▸ Task details
Write out every record in full, keeping each character exactly as it is.

▸ The data
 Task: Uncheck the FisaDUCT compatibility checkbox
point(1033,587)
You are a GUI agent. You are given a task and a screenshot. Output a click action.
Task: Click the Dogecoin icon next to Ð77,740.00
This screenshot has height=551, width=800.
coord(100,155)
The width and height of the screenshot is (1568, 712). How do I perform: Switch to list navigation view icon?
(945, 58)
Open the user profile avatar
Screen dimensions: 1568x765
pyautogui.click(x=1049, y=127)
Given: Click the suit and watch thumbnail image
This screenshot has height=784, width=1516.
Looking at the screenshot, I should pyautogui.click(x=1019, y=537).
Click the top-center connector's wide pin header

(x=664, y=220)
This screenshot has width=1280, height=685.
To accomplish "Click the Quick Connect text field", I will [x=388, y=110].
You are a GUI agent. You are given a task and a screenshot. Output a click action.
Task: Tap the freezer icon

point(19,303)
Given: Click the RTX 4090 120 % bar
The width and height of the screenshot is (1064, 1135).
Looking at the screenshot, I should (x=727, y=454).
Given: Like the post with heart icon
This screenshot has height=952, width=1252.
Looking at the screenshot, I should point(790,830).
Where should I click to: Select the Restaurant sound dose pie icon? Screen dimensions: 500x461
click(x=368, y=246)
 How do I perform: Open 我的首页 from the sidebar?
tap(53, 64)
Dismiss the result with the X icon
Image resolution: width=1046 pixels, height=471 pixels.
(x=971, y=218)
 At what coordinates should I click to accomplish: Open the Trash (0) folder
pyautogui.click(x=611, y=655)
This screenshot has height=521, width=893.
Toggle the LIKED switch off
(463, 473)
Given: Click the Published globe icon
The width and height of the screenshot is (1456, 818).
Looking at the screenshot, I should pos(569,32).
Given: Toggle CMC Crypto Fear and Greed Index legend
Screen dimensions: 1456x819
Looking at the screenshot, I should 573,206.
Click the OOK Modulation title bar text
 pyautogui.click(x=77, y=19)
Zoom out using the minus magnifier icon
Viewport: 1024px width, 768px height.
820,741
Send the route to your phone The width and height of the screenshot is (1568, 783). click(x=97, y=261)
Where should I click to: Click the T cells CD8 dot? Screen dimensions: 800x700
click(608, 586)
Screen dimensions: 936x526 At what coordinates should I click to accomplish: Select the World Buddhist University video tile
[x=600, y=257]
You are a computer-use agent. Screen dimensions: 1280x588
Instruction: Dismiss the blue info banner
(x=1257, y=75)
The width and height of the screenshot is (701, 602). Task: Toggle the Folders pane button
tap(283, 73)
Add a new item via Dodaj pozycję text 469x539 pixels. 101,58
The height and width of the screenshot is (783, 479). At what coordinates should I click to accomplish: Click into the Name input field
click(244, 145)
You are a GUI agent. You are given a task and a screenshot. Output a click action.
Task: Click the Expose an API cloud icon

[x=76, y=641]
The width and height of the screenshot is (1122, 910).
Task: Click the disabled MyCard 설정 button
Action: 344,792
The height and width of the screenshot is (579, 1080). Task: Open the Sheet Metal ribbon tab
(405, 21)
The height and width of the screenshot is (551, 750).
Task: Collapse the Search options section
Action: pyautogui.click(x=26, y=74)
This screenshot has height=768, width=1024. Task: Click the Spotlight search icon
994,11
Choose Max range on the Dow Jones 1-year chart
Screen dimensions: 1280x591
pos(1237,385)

▸ Reply
 Task: Uncheck the FisaDUCT compatibility checkbox
point(1033,587)
You are a GUI agent. You are given a task and a screenshot. Output a click action.
Task: Click the Dogecoin icon next to Ð77,740.00
This screenshot has height=551, width=800.
coord(100,155)
The width and height of the screenshot is (1568, 712). How do I perform: Switch to list navigation view icon?
(945, 58)
Open the user profile avatar
Screen dimensions: 1568x765
pyautogui.click(x=1049, y=127)
Given: Click the suit and watch thumbnail image
This screenshot has height=784, width=1516.
Looking at the screenshot, I should pyautogui.click(x=1019, y=537).
Click the top-center connector's wide pin header

(x=664, y=220)
This screenshot has width=1280, height=685.
To accomplish "Click the Quick Connect text field", I will [x=388, y=110].
You are a GUI agent. You are given a task and a screenshot. Output a click action.
Task: Tap the freezer icon

point(19,303)
Given: Click the RTX 4090 120 % bar
The width and height of the screenshot is (1064, 1135).
Looking at the screenshot, I should (x=727, y=454).
Given: Like the post with heart icon
This screenshot has height=952, width=1252.
Looking at the screenshot, I should point(790,830).
Where should I click to: Select the Restaurant sound dose pie icon? Screen dimensions: 500x461
click(x=368, y=246)
 How do I perform: Open 我的首页 from the sidebar?
tap(53, 64)
Dismiss the result with the X icon
Image resolution: width=1046 pixels, height=471 pixels.
(x=971, y=218)
 At what coordinates should I click to accomplish: Open the Trash (0) folder
pyautogui.click(x=611, y=655)
This screenshot has height=521, width=893.
Toggle the LIKED switch off
(463, 473)
Given: Click the Published globe icon
The width and height of the screenshot is (1456, 818).
Looking at the screenshot, I should pos(569,32).
Given: Toggle CMC Crypto Fear and Greed Index legend
Screen dimensions: 1456x819
Looking at the screenshot, I should 573,206.
Click the OOK Modulation title bar text
 pyautogui.click(x=77, y=19)
Zoom out using the minus magnifier icon
Viewport: 1024px width, 768px height.
820,741
Send the route to your phone The width and height of the screenshot is (1568, 783). click(x=97, y=261)
Where should I click to: Click the T cells CD8 dot? Screen dimensions: 800x700
click(608, 586)
Screen dimensions: 936x526 At what coordinates should I click to accomplish: Select the World Buddhist University video tile
[x=600, y=257]
You are a computer-use agent. Screen dimensions: 1280x588
Instruction: Dismiss the blue info banner
(x=1257, y=75)
The width and height of the screenshot is (701, 602). Task: Toggle the Folders pane button
tap(283, 73)
Add a new item via Dodaj pozycję text 469x539 pixels. 101,58
The height and width of the screenshot is (783, 479). At what coordinates should I click to accomplish: Click into the Name input field
click(244, 145)
You are a GUI agent. You are given a task and a screenshot. Output a click action.
Task: Click the Expose an API cloud icon

[x=76, y=641]
The width and height of the screenshot is (1122, 910).
Task: Click the disabled MyCard 설정 button
Action: 344,792
The height and width of the screenshot is (579, 1080). Task: Open the Sheet Metal ribbon tab
(405, 21)
The height and width of the screenshot is (551, 750).
Task: Collapse the Search options section
Action: pyautogui.click(x=26, y=74)
This screenshot has height=768, width=1024. Task: Click the Spotlight search icon
994,11
Choose Max range on the Dow Jones 1-year chart
Screen dimensions: 1280x591
pos(1237,385)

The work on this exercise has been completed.